A providência cautelar foi apresentada Associação de Pais e Encarregados de Educação das Alunas do Instituto de Odivelas visava suspender o despacho do Ministério da Defesa que determina a reestruturação dos Estabelecimentos Militares de Ensino.

O processo de reestruturação implica a transição, no próximo ano letivo, das alunas de todos os anos do Instituto de Odivelas para as instalações do Colégio Militar, incluindo as que estão em regime de internato.

A junção das duas instituições começou no ano passado, com a frequência de aulas das alunas de alguns anos e em regime de externato no Colégio Militar.

Para a associação de pais, o processo tem demonstrado ser um «fracasso nas diversas fases de transição» e isso põe em causa «a subsistência [do Instituto de Odivelas] enquanto património histórico e cultural».

«O despacho procede a uma revisão do projeto de fusão/reestruturação dos estabelecimentos de ensino envolvidos, operado a meio do percurso escolar das alunas do instituto», criticam os pais e encarregados de educação de alunas de Odivelas, sublinhando que viola o princípio da proteção da confiança, da igualdade e proporcionalidade e a proteção da juventude no ensino.

O pedido de suspensão do despacho foi, no entanto, considerado improcedente pelo Tribunal Administrativo, justificando a decisão com a consequente paragem do processo de reestruturação já iniciado.

Ainda assim, o tribunal alerta que as atuais condições oferecidas às alunas do Instituto de Odivelas «não são as ideias», mas admite que já há «obras em curso» para resolver o problema.
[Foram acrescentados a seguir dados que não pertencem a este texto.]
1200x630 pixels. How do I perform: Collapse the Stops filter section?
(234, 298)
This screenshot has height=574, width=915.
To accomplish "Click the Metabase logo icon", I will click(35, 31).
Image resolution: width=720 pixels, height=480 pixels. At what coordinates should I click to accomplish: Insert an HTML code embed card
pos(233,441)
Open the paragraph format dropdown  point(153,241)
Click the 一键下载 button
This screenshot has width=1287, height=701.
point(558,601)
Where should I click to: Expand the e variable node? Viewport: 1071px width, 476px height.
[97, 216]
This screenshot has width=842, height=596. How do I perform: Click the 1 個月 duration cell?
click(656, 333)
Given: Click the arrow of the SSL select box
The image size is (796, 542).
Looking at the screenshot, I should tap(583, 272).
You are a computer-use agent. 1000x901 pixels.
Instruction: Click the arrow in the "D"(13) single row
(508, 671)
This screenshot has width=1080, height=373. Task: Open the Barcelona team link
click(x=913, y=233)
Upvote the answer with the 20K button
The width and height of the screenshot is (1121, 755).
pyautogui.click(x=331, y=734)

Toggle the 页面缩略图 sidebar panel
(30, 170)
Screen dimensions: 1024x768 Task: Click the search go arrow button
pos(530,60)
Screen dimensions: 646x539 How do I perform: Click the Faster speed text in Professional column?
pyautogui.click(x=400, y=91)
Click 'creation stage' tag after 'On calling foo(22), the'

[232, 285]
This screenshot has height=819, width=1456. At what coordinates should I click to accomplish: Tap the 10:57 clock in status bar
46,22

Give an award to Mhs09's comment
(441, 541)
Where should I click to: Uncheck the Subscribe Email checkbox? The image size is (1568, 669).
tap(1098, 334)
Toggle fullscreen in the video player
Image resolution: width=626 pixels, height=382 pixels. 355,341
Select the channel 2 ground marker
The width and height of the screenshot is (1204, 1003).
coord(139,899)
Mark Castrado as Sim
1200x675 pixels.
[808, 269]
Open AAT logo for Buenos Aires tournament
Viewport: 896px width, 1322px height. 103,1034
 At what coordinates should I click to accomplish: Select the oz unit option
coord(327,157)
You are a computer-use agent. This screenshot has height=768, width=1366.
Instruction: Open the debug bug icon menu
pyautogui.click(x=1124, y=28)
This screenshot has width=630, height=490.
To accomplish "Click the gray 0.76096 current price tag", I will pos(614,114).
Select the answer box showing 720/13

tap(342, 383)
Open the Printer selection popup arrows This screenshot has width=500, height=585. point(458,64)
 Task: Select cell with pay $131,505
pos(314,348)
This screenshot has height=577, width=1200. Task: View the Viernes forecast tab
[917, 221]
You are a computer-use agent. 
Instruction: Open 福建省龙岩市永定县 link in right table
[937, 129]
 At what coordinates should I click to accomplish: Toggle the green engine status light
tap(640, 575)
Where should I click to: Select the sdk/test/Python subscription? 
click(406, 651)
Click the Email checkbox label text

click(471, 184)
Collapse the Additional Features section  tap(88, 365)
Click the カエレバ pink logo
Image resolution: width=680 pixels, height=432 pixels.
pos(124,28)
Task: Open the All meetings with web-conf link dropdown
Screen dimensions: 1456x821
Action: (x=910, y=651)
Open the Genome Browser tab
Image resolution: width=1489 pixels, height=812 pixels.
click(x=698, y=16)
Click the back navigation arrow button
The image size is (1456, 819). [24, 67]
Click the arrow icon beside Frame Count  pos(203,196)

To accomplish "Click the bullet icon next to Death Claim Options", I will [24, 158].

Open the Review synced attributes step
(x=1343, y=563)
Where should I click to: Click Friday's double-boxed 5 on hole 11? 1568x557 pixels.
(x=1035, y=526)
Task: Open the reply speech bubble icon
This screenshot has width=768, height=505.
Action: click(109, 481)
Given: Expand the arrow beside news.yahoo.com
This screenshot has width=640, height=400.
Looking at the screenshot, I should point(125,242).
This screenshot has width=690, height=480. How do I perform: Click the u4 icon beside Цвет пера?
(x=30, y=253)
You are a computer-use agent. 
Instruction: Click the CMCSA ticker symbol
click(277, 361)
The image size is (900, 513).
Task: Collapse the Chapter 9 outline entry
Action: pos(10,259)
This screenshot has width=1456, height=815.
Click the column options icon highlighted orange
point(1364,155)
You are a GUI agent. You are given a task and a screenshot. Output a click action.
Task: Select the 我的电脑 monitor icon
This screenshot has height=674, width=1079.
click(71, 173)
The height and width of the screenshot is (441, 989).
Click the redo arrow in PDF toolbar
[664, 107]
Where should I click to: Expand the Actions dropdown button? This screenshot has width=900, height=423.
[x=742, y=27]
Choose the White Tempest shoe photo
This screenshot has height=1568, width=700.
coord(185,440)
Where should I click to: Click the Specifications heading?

O ministro da Defesa disse, em março, estimar que no próximo ano letivo, na sequência do encerramento do Instituto de Odivelas, o Colégio Militar acolha algumas dezenas de alunas, prevendo a construção de um edifício para o internato feminino, obra que custará 2,5 milhões de euros, disse Aguiar-Branco.

Na altura, José Aguiar-Branco fez um balanço positivo do processo de reestruturação dos estabelecimentos militares de ensino, sublinhando que «ao contrário de que uma ideia mediática que havia», «não só não se pretende acabar com o Colégio Militar, como é uma realidade em crescendo, dando mais igualdade entre rapazes e raparigas».